The bottle has become a psychological value. The baby desires the bottle because it has satisfied his hunger in the past. If he is hungry, getting the bottle will bring him a feeling of satisfaction even before he starts to drink. Losing the bottle will bring dissatisfaction.
These basic forms of satisfaction and dissatisfaction have names. We call them emotions. Joy is the feeling you have when you gain a value. Grief is what you feel when you lose one. Desire is what you feel when you see a value; your action can help you achieve it.
The process of forming our value system happens without us giving it any thought. We become who we are through our experiences and by being part of the culture we live in. Our values become part of what makes us who we are through the family we are raised in, the neighborhood we live in, the schools we attend, the faith we practice, the color of our skin, our gender, who we love, and who we emulate.
If you are like me, you never thought about your values. The idea of what you believe or why you believe it never reached the top of your list of important things to explore.
Most people don’t think about their values until life hands them a circumstance that makes them slow down or STOP and become introspective. Our values are the fundamental component of our psychological makeup and our identity.

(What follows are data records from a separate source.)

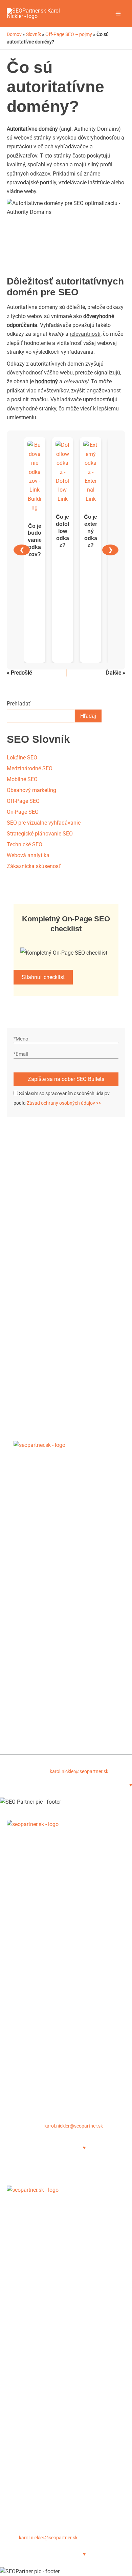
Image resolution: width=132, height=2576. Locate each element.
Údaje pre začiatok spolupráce (44, 1692)
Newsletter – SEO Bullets (38, 1543)
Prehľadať (18, 703)
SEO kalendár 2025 (29, 1987)
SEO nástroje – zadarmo (37, 1626)
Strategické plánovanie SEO (40, 833)
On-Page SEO (23, 812)
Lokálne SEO (22, 757)
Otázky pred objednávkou (38, 1718)
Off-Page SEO (23, 801)
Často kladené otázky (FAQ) (40, 2014)
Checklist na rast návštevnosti (44, 1561)
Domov (14, 34)
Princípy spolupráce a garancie (45, 1709)
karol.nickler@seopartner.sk (79, 1771)
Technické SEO (24, 844)
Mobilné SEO (22, 779)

I had a seismic event after a graduation party for my cousin’s daughter. I had felt warning tremors before then but was not ready to think about what they might mean. Throughout my childhood and into adulthood, my maternal aunts, uncles, and cousins had been an integral part of my identity. We were a close bunch who spent every Sunday and holiday together at my grandparents’ house. Over time, things changed; my grandparents passed away, my mom passed, and our families increased in number as we all married and had children. There were those in the family who stayed close, and I longed to be part of that group. When I attended family functions, I found myself increasingly on the outside looking in. I left those occasions feeling hurt and confused.
During the graduation party, not only did I feel distant from the people who had been so important to me all my life, I felt like a stranger. Earlier, I mentioned that I had felt the warning signs. I can see I have changed. The experience was disorienting and upsetting for me. I did not understand that my value hierarchy had evolved. It felt like something had happened to me. I mistakenly believed my extended family had rejected me. Having gained an understanding of how values form and can change based on experiences and our choices, I have realized that my values have changed and evolved, as have the values of my family members. Knowing how values form and how they change has made me feel powerful. I do not feel like a victim, nor do I have to hold the people whom I had loved in contempt. I can be objective. Life is a process of change and growth.